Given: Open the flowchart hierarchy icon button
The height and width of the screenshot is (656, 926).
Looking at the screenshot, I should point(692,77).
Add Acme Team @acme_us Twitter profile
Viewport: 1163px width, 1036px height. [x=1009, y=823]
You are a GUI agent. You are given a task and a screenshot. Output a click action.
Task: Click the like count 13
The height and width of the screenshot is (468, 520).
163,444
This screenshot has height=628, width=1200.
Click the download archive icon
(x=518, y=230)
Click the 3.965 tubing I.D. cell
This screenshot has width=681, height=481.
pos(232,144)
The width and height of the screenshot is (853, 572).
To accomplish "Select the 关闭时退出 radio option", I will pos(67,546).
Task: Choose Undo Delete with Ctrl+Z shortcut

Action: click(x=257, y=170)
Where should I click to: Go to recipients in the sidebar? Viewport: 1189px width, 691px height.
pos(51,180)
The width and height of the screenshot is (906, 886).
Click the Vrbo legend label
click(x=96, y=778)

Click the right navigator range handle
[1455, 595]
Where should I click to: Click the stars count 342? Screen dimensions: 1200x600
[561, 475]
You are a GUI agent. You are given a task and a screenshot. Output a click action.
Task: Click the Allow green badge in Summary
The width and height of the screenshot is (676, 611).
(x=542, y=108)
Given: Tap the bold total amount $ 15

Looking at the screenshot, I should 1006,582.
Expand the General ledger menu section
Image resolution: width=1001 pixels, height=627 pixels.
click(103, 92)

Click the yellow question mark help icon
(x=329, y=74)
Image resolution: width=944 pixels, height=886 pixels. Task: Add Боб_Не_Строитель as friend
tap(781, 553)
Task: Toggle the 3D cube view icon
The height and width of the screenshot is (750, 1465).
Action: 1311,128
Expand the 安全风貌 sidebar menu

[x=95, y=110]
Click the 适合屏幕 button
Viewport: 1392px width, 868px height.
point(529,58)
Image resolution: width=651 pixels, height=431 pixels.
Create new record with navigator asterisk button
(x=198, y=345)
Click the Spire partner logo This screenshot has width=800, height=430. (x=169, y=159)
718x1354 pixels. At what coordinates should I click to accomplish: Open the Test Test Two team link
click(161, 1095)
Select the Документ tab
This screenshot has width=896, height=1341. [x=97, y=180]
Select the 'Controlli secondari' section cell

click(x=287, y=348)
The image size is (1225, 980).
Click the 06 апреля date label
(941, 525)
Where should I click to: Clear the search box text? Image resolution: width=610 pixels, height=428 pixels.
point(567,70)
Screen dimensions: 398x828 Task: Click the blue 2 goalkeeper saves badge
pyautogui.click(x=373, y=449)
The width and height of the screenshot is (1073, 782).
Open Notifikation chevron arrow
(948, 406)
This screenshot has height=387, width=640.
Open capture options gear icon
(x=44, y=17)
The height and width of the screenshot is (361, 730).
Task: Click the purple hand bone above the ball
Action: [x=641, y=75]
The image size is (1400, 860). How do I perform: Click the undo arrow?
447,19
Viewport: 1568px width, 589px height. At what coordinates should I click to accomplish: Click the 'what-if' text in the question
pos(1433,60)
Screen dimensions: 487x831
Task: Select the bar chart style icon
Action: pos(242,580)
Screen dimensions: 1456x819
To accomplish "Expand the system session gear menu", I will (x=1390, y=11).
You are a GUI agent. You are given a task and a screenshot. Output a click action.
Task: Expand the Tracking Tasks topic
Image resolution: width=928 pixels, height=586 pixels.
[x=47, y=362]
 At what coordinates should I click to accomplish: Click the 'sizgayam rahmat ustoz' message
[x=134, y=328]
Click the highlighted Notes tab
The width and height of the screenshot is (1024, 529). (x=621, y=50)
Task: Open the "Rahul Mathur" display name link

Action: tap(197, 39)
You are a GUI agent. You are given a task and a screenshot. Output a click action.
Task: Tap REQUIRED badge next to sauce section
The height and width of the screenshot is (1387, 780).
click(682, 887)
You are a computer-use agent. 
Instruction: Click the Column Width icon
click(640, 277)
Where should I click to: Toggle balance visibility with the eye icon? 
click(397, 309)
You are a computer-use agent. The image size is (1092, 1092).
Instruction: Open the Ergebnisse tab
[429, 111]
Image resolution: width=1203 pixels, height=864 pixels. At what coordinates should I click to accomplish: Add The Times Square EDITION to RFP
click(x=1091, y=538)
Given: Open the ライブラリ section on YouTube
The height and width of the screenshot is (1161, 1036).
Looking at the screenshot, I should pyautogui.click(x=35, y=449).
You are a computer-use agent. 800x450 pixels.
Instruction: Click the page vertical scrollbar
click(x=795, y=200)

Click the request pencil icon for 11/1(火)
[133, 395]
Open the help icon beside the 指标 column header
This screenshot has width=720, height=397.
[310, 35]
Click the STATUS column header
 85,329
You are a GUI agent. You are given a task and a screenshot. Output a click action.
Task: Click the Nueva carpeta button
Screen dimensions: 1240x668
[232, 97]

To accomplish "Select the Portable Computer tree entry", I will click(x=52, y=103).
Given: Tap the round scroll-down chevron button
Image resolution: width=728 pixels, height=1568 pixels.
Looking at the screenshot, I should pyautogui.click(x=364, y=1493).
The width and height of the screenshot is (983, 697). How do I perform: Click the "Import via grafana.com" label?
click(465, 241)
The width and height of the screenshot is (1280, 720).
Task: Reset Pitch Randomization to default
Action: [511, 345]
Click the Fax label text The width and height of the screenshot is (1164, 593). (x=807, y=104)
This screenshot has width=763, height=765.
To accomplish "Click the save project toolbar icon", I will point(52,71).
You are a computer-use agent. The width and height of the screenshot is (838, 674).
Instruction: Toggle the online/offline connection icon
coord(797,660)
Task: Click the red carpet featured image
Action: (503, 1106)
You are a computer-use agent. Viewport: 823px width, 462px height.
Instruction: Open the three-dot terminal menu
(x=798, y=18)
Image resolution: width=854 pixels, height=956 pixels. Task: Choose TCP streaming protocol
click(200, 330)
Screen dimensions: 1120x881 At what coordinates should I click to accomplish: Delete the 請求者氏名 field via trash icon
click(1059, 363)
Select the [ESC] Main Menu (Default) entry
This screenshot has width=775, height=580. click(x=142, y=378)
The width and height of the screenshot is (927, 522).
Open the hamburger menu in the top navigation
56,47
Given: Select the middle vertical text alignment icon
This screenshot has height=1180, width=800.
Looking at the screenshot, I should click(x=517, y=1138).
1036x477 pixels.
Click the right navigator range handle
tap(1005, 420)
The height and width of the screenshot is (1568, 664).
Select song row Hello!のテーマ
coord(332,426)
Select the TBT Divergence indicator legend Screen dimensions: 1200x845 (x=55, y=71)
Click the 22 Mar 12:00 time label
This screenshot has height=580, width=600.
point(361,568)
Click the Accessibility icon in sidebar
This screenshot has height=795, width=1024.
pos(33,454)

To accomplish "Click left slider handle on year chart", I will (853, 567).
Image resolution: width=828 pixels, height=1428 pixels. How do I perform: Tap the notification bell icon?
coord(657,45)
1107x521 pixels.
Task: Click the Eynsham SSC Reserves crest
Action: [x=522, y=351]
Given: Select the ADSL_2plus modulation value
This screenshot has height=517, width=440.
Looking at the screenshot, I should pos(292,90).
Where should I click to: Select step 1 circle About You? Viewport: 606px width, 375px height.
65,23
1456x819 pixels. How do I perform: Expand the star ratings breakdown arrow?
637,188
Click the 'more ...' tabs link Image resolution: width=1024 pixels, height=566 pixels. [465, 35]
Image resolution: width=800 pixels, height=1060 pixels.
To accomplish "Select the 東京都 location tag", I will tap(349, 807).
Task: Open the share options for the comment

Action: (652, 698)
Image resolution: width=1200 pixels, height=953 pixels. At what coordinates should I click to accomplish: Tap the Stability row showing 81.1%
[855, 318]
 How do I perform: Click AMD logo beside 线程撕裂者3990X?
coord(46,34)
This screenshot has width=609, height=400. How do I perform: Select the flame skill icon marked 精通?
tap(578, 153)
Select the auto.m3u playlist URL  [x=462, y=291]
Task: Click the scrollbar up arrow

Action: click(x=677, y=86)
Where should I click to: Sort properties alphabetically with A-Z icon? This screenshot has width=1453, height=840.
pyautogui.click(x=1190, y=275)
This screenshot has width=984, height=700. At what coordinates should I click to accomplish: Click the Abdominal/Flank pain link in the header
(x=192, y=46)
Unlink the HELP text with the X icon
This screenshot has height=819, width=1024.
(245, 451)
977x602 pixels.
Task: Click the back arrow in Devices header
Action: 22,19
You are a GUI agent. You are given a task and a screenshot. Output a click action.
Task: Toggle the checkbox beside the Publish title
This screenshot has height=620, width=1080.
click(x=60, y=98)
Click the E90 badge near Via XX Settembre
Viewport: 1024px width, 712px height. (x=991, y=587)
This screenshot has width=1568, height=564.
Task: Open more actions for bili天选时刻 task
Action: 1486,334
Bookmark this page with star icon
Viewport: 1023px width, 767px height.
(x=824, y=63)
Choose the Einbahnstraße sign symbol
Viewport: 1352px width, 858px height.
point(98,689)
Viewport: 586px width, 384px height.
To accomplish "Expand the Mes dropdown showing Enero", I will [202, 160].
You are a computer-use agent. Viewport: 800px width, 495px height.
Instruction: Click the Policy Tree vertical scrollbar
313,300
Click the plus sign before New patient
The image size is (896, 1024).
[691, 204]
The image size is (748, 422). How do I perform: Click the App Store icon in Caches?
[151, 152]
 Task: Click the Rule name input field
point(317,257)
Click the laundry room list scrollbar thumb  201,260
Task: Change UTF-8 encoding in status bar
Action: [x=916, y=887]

** INSTRUCTIONS FOR THE TASK **
Output nothing but the lines from the one containing "Viewport: 1352px width, 858px height." to the end of the listing, both of those included, exactly as given.

** RESPONSE BOX **
Viewport: 1352px width, 858px height.
point(98,689)
Viewport: 586px width, 384px height.
To accomplish "Expand the Mes dropdown showing Enero", I will [202, 160].
You are a computer-use agent. Viewport: 800px width, 495px height.
Instruction: Click the Policy Tree vertical scrollbar
313,300
Click the plus sign before New patient
The image size is (896, 1024).
[691, 204]
The image size is (748, 422). How do I perform: Click the App Store icon in Caches?
[151, 152]
 Task: Click the Rule name input field
point(317,257)
Click the laundry room list scrollbar thumb  201,260
Task: Change UTF-8 encoding in status bar
Action: [x=916, y=887]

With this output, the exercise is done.